My personal goal is for several groups that use different methods for public deliberation (e.g., interactive websites, large face-to-face groups, simultaneous church-basement conversations) to hold simultaneous national youth conversations on the following topic: "What should be young people's role in public life?" Some possible answers: "Politics is irrelevant; young people should volunteer and participate in their families and communities." "Politics is uniquely corrupt today, so we should await reform before we participate." "There are new forms of 'politics' that we young people are inventing and that are better than the old ones." "Politics is always a bit dirty and unpleasant, but it's no worse than usual; and you have to play the game or your interests will be ignored."

There seems to be considerable interest in the idea of a national deliberative exercise using several methods.

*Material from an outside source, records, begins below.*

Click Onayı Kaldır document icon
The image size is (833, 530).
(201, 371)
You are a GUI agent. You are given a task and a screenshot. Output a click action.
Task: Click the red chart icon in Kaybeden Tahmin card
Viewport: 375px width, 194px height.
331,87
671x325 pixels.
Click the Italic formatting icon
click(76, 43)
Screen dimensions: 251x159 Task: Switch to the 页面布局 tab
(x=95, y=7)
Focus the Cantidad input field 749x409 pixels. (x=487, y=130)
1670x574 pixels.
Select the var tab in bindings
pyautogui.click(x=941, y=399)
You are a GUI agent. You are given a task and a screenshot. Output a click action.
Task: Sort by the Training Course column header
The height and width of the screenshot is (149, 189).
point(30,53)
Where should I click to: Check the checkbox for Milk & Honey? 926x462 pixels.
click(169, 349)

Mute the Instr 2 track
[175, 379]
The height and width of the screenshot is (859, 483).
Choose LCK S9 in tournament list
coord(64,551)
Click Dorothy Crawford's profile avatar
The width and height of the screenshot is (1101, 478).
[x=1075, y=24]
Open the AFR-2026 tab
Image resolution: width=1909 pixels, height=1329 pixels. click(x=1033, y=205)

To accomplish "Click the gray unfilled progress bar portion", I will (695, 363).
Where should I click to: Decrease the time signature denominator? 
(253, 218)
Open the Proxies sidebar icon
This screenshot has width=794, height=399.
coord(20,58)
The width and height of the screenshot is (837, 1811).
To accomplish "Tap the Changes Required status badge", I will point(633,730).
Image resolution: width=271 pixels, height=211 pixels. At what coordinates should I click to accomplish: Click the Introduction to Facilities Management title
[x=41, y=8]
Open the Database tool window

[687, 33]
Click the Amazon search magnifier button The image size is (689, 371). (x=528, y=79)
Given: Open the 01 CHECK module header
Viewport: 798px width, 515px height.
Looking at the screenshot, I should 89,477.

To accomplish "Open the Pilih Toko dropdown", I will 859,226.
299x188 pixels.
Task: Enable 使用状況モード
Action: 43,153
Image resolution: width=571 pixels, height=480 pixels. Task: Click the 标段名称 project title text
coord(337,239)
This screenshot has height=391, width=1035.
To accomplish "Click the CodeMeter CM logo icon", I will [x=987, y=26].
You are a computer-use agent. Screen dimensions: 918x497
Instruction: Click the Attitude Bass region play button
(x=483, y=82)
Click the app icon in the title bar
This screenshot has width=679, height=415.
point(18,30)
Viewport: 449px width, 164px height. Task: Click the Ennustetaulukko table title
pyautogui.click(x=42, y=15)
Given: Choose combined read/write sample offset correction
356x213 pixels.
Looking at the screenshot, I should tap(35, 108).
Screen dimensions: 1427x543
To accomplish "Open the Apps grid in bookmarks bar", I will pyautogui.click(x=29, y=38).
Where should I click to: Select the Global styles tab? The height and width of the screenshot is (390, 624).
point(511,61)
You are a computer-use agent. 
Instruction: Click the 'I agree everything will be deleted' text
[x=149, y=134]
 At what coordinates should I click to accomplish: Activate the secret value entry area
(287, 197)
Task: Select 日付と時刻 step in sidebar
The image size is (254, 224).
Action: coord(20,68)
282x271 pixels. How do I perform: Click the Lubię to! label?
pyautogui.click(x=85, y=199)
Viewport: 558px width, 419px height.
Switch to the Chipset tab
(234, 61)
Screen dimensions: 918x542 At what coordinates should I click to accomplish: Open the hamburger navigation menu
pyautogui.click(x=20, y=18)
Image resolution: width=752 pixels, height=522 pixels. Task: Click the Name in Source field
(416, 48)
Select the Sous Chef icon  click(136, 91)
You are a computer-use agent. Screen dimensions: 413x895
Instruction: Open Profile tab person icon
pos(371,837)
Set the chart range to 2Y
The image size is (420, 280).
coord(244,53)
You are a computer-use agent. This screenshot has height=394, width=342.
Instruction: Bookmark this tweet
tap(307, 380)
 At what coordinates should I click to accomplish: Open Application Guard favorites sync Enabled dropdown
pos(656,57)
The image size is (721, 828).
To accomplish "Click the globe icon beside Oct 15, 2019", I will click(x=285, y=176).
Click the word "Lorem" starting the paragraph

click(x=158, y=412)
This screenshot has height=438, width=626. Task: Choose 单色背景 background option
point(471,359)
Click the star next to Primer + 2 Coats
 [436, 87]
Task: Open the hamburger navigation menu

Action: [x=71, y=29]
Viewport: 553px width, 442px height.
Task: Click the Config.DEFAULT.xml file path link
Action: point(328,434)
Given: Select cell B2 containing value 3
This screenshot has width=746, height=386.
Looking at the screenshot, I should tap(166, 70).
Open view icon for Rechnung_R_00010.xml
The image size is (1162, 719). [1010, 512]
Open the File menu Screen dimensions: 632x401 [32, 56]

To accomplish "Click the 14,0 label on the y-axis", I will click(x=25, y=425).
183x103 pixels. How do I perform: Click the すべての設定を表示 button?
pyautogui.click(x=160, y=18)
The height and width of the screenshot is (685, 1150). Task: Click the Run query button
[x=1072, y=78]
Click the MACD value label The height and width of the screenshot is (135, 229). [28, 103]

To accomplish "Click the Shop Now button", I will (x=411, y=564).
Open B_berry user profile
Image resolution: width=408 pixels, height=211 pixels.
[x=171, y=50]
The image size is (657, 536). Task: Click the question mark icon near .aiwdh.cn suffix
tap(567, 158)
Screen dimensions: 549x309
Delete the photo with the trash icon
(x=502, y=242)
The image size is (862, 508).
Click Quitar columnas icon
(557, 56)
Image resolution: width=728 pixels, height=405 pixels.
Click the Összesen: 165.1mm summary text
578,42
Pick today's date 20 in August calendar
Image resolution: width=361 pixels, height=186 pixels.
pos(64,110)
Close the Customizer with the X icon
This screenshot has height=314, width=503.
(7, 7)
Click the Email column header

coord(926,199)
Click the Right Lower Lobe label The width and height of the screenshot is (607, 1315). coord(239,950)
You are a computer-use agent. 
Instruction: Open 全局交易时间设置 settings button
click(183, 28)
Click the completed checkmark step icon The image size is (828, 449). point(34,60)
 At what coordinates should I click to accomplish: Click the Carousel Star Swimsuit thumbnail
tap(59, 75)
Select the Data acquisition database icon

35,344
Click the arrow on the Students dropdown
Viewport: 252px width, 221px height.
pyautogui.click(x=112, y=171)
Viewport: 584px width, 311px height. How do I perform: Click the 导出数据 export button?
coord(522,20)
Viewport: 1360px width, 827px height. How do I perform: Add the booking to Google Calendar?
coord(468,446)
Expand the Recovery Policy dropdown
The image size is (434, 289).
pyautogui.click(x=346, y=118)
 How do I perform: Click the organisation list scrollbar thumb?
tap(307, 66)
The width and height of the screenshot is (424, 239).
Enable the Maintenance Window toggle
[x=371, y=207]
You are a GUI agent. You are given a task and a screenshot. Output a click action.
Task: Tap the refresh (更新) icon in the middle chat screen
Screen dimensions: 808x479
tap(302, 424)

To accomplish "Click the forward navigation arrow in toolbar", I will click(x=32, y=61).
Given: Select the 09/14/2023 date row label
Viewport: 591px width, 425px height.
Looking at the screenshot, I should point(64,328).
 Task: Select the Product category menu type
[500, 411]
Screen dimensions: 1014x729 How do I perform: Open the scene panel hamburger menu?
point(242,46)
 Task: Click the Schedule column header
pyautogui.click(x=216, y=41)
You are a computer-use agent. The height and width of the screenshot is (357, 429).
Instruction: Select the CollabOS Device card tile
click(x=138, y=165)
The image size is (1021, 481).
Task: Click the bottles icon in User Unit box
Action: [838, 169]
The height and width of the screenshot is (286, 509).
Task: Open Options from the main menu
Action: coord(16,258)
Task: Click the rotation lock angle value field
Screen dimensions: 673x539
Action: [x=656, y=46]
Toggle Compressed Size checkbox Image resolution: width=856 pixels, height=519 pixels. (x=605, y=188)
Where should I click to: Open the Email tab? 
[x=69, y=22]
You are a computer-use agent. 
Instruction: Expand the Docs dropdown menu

3:15 pm: At a High School in Hyattsville, MD, helping to teach a class on oral history. Our subject all quarter is the desegregation of the County's public schools. We are three white teachers and our dozen students are African Americans, Latinos, and immigrants. (Exactly half of the day's attendees were born in Africa.). The discussions are good, but often very intense and emotional. We are meeting today in the principal's windowless conference room to accommodate an elderly visitor who cannot manage the steps to our usual classroom. The visitor is a retired postal worker and community activist who attended segregated schools in the county, but her younger brother was the first African American student at the high school where we are sitting, and was also part of the first group of Black students at the University of Maryland. Her sister integrated a local junior high school. Her mother (who had an 8th-grade education) sent these siblings alone into all-White schools, so I asked whether her mother was part of a social network of African Americans that favored integration: "[Shakes her head] It came from her. My mother always thought that our schools were second-class. … There were not many people in our community who thought that way. … In the long run, in all instances, [desegregation] was not a better thing." I asked her whether she would have desegregated the schools, if she had been in charge of the school system back then: "I probably would have kept them segregated, and I would have demanded that the schools be given equal funding … I think that the teachers I had in the segregated schools were much more dedicated than the teachers I have seen since."

I don't know what to think about desegregation, but I believe our students are learning something about how to grapple with a complex, emotional social issue that deeply affects their interests.